Olano Carlos, Lombó Felipe, Méndez Carmen, Salas José A
Departamento de Biología Funcional e Instituto Universitario de Oncología del Principado de Asturias (IUOPA), Universidad de Oviedo, 33006 Oviedo, Spain.
Metab Eng. 2008 Sep;10(5):281-92. doi: 10.1016/j.ymben.2008.07.001. Epub 2008 Jul 15.

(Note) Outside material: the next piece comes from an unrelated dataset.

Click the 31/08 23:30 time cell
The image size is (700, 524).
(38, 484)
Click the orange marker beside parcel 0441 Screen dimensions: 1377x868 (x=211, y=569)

Production of secondary metabolites is a process influenced by several physico-chemical factors including nutrient supply, oxygenation, temperature and pH. These factors have been traditionally controlled and optimized in industrial fermentations in order to enhance metabolite production. In addition, traditional mutagenesis programs have been used by the pharmaceutical industry for strain and production yield improvement. In the last years, the development of recombinant DNA technology has provided new tools for approaching yields improvement by means of genetic manipulation of biosynthetic pathways. These efforts are usually focused in redirecting precursor metabolic fluxes, deregulation of biosynthetic pathways and overexpression of specific enzymes involved in metabolic bottlenecks. In addition, efforts have been made for the heterologous expression of biosynthetic gene clusters in other organisms, looking not only for an increase of production levels but also to speed the process by using rapidly growing and easy to manipulate organisms compared to the producing organism. In this review, we will focus on these genetic approaches as applied to bioactive secondary metabolites produced by actinomycetes.
次级代谢产物的产生是一个受多种物理化学因素影响的过程,这些因素包括营养供应、氧合作用、温度和pH值。传统上,为了提高代谢产物的产量,在工业发酵中会对这些因素进行控制和优化。此外,制药行业一直使用传统的诱变程序来提高菌株和产量。近年来,重组DNA技术的发展为通过对生物合成途径进行基因操作来提高产量提供了新工具。这些努力通常集中在重新引导前体代谢通量、解除生物合成途径的调控以及过表达参与代谢瓶颈的特定酶。此外,人们还致力于在其他生物体中异源表达生物合成基因簇,不仅是为了提高产量,也是为了通过使用与生产生物体相比生长迅速且易于操作的生物体来加快生产过程。在本综述中,我们将重点关注这些应用于放线菌产生的生物活性次级代谢产物的遗传方法。